Meredith sits up, all the blood suddenly rushing to her head, pressing her hands into the rough wood beneath her to steady herself. What is it? It's soft, too soft to be of any danger to her. She reaches her arm out, feeling her way around this unfamiliar space. Her fingers slide into the deep crevices of old wood.
Her eyes are starting to adjust to the darkness, the abstract black blobs starting to form into legitimate things, the shadows deepening into sharper shadows. She notices an outline of the door; an open window, the blinds ruffling with the warm breeze dripping in; warm bodies pulsing with each breath; a boy beside her. A boy beside her. Something flutters in her chest, fast and panicked and warm. She reaches out to him, and her hand closes around Silas's. In his sleep, he grabs tight to her hand.
Something is beeping and Meredith's trying very hard not to notice it.
She starts imagining how she'd draw the world right now, trying to distract herself. The light bleeding in from the window is a bright, fiery red-orange, but she doesn't think she'd use any colors. Just charcoal, all ill-defined shapes and thick, chalky. Maybe on newsprint of Fabriano. She'd leave a lot of cream in it.
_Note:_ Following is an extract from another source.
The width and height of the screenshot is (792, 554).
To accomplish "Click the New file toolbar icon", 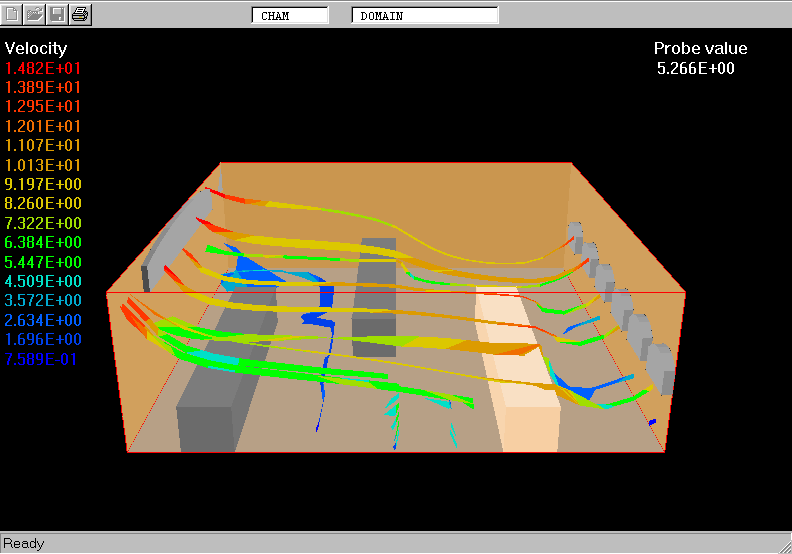I will click(x=12, y=14).
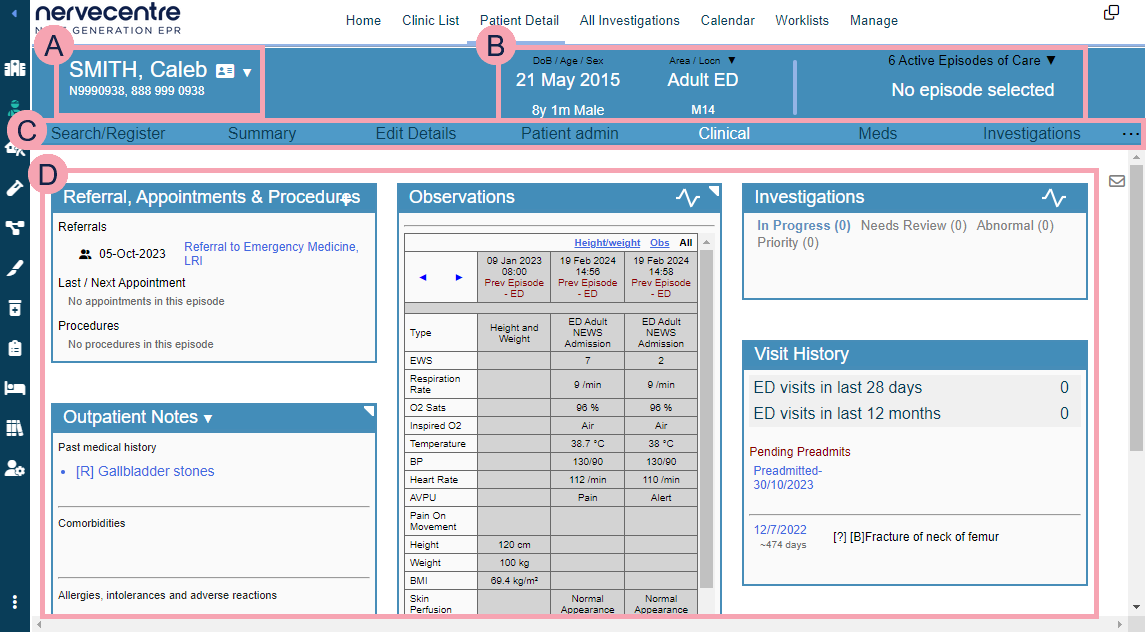Select the Needs Review investigations filter
The image size is (1146, 632).
coord(913,226)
Or maybe she'd scrap the whole charcoal idea and use oil pastels instead. Or she could use watercolors; she loves watercolors. Maybe she'll make it a contrast piece, color everything around the window in black.
She misses her art supplies more than she misses her family. Out here, all she's got is a sheet of bright pink sticky notes and an eraserless mechanical pencil.
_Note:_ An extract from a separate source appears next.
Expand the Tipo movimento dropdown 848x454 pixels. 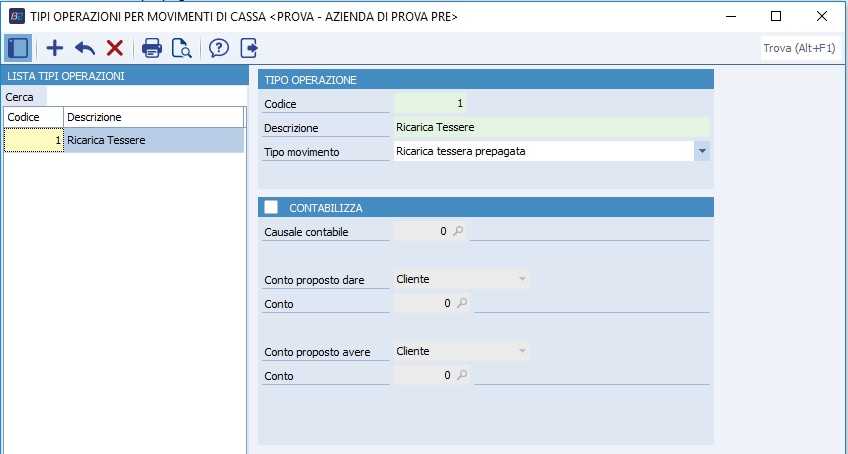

Something is beeping, soft but persistent.
Meredith desperately wants to go back to sleep, but the world won't SHUT UP. Her eyes are heavy, her blanket warm, but THE BEEPING WON'T STOP. It's making her want to pull her hair out.
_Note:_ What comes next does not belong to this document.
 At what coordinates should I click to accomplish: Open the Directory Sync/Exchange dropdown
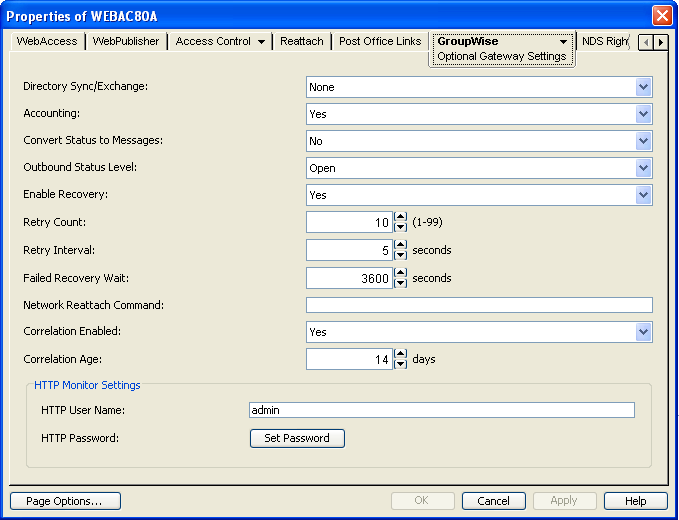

She gets up, finds her bag with her feet. Blindly, she roots through it until her hand finally closes around her phone. She pulls it out, cupping it with both hands, squinting at the sudden brightness. It's three forty-three in the morning. She looks back at the window; it's still bright and fiery and red-orange, like the sunrise. Does time work differently in this dimension? What's the sun doing rising at three forty-three in the morning?
Something is beeping. Something here, in this house, is beeping.
Leaving her phone laying there, the light from it burning blue into the ceiling ten feet above it, she scrambles to her feet, transfixed. She cautiously makes her way around Silas towards the window, possibilities bouncing around in her head. It's icy cold without her warm blanket wrapped around her. She pulls her sweatshirt tighter around herself, shivering, and, well, technically it isn't exactly her sweatshirt. It's Silas's old swim-team sweatshirt from, like, freshman year, and she stole it. She's never giving it back. The fabric feels familiar, smells like home.